#### [PAGE TEXT]
Voices of Bettering American Poetry Volume 2 — Marci Calabretta Cancio-Bello

What have you been reading, watching, or listening to lately? What new or emerging writer do you want the world to know about? Who would you love to collaborate with?

Recently, I finished Pachinko, Min Jin Lee’s multi-generational of a Korean family that starts in Japanese-occupied Korea and sweeps through America and back, tackling Korea’s often-forgotten history of constant occupation and displacement. As part of my personal research, I also read the devastating memoir, In Order to Live by Yeonmi Park, a North Korean defector and activist.

Two writers in particular have given me courage to write difficult things: E. J. Koh, whose debut collection, A Lesser Love, won the 2016 Pleiades Press Editors Prize for Poetry and is well worth the wait. Tiana Nobile’s chapbook, The Spirit of the Staircase, is a fiercely beautiful collaboration with the artist Brigid Conroy that speaks to me strongly as an Asian American woman.

Who would you have nominated for this anthology? Is there a poem you have in mind that you could link to?

Everyone should read E. J. Koh’s “Testimony Over Tape Recorder and Tiana Nobile’s “Microagressions.”

How do you practice self-care when writing about difficult subject matter? What brings you joy?

I seek out the company of friends and mentors, even if it’s just reading their poems by myself. Sleep. A pot of tea. Time, distance and a deep breath before diving hard into the labor.

What advice do you have for young and emerging writers, particularly of marginalized identities? What’s the best advice you’ve ever received?

#### [GOAL OF THE EXERCISE]
Copy out the full interview above word for word, leaving nothing out and changing nothing. The data after this point is separate from the interview.

#### [STORED DATA]

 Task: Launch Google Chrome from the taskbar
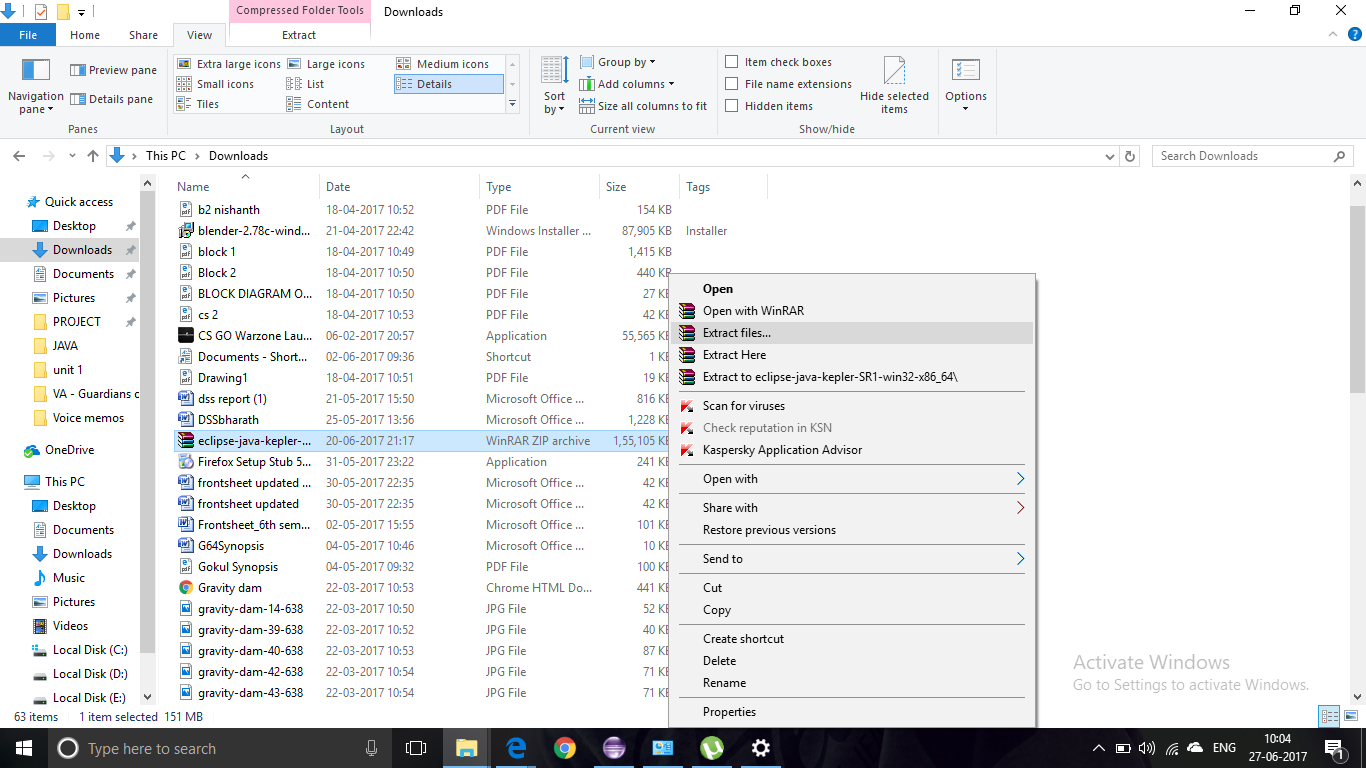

#### [TASK RESULT]
Voices of Bettering American Poetry Volume 2 — Marci Calabretta Cancio-Bello

What have you been reading, watching, or listening to lately? What new or emerging writer do you want the world to know about? Who would you love to collaborate with?

Recently, I finished Pachinko, Min Jin Lee’s multi-generational of a Korean family that starts in Japanese-occupied Korea and sweeps through America and back, tackling Korea’s often-forgotten history of constant occupation and displacement. As part of my personal research, I also read the devastating memoir, In Order to Live by Yeonmi Park, a North Korean defector and activist.

Two writers in particular have given me courage to write difficult things: E. J. Koh, whose debut collection, A Lesser Love, won the 2016 Pleiades Press Editors Prize for Poetry and is well worth the wait. Tiana Nobile’s chapbook, The Spirit of the Staircase, is a fiercely beautiful collaboration with the artist Brigid Conroy that speaks to me strongly as an Asian American woman.

Who would you have nominated for this anthology? Is there a poem you have in mind that you could link to?

Everyone should read E. J. Koh’s “Testimony Over Tape Recorder and Tiana Nobile’s “Microagressions.”

How do you practice self-care when writing about difficult subject matter? What brings you joy?

I seek out the company of friends and mentors, even if it’s just reading their poems by myself. Sleep. A pot of tea. Time, distance and a deep breath before diving hard into the labor.

What advice do you have for young and emerging writers, particularly of marginalized identities? What’s the best advice you’ve ever received?